Я уже знала, как она выглядит. На вершине – каменная платформа с жертвенником, под ней – внутренний храм. Вдоль лестницы тянулись желоба, по ним, вероятно, могли бы лить в целях обороны горящую «кровь огня», но, верно, сверху им показалось, что нас слишком мало, и этого не понадобится.

Какие-то люди – храмовая стража, надо полагать – бросились на нас у низкого заграждения.

Мои самофракийцы радостно завопили, увидев, что дело не ограничится столкновением у ворот.

Я спрыгнула на землю. Кто-то тут же сунулся под мою руку, размахивая чем-то вроде молота. Он не успел увернуться. После Талоса человеческая плоть казалась странно податливой.

И все же я предпочла бы достойного противника в человеческом облике, а не медного великана. Но мне было некогда. Я раскидала каких-то, подвернувшихся на дороге, и предоставила разбираться с ними своим людям.

Времени не оставалось. Я побежала вверх по лестнице. Не знаю, с какой целью ступени сделали такими высокими, на высоте бедра. Каково шагать по ним коротконогим? И было их по девяносто одной с каждой стороны. Это я тоже знала.

Я бежала по этим ступеням. И не подозревала, что так тороплюсь. Что-то хрустело и ломалось под моими подошвами – кажется, ступени были посыпаны раковинами. Хорошо, что я не сняла сапоги, хотя в них и хлюпала вода.

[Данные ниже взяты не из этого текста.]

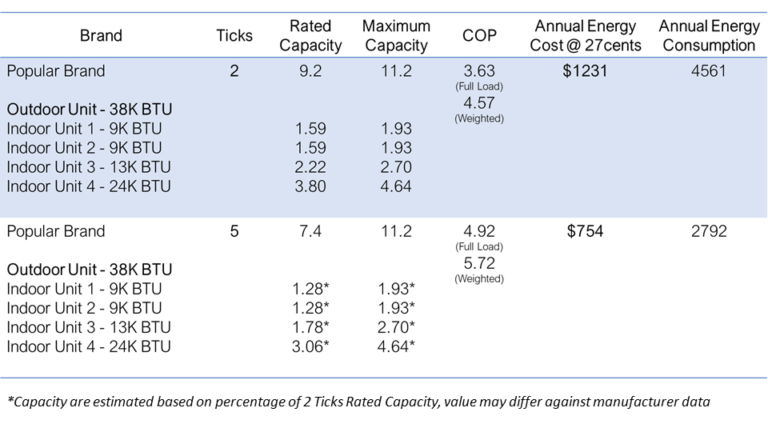
Task: Click the $754 annual cost value
Action: point(585,231)
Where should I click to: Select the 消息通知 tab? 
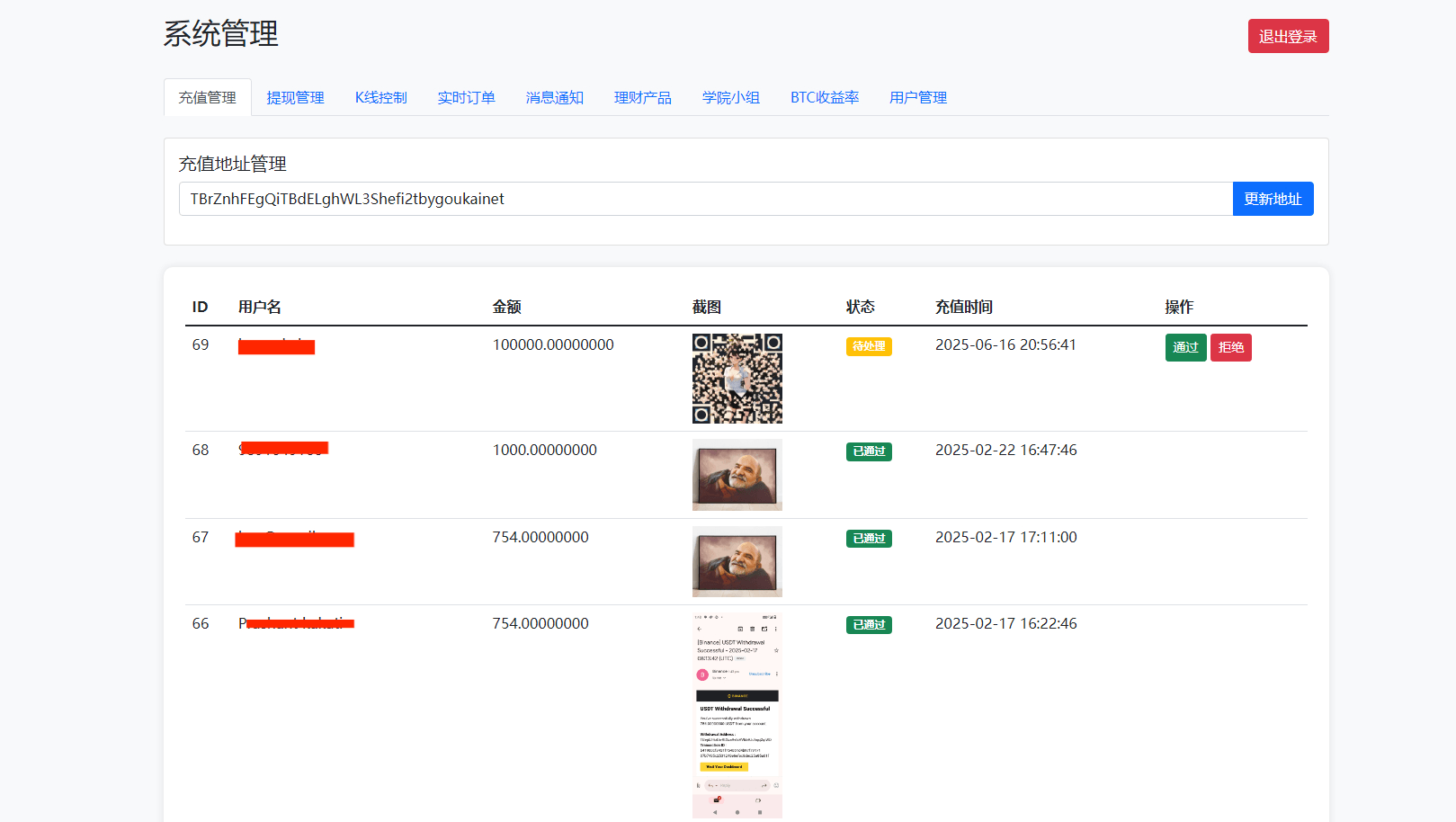click(554, 97)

Некто с криком бросился на меня сверху, но прыгнул так неудачно, что мой меч без всяких усилий оказался прямо у него в животе. На нем не было лат, мельком отметила я, выдергивая меч. Потому что мне было некогда.

И снова я бежала по этим безумным ступеням, не приспособленным, чтобы по ним ходили люди. Только жертвы. А я жертвой не бывала сроду. Потом ступени кончились.

Человека на краю, который пытался ударить меня факелом, я просто схватила за длинную хламиду и спустила вниз по лестнице. Не разобьется – пусть благодарит Богиню.

Другому врезала сапогом под дых, он покатился мне под ноги, я перескочила через него и оказалась на середине платформы.

И, наконец… Я не сразу поняла, что это они. Показалось, какие-то эфиопы или другие люди Земли Жары. Потом вспомнила, что тела жертв покрывают священной лазурной краской. Сейчас, в темноте, она казалась черной.

Двое людей, мужчина и женщина, распластанные на жертвеннике, руки и ноги прикручены сыромятными ремнями к укрепленным в камне бронзовым кольцам. Эти люди были еще более голыми, чем я.

На мне, по крайней мере, имелись сапоги, перевязь и шейный обруч.

И эти люди были живы.

Вскочив на жертвенник, я разрубила ремни и, подцепив мечом бронзовые кольца, вырвала их из гнезд – это оказалось совсем нетрудно – и бросила вниз. Они, звеня, поскакали по ступеням пирамиды. А потом я воткнула меч в щель между плитами, как подобает при поклонении Богине – меч на жертвеннике рукояткой вниз. И Солнце вернулось на свое место.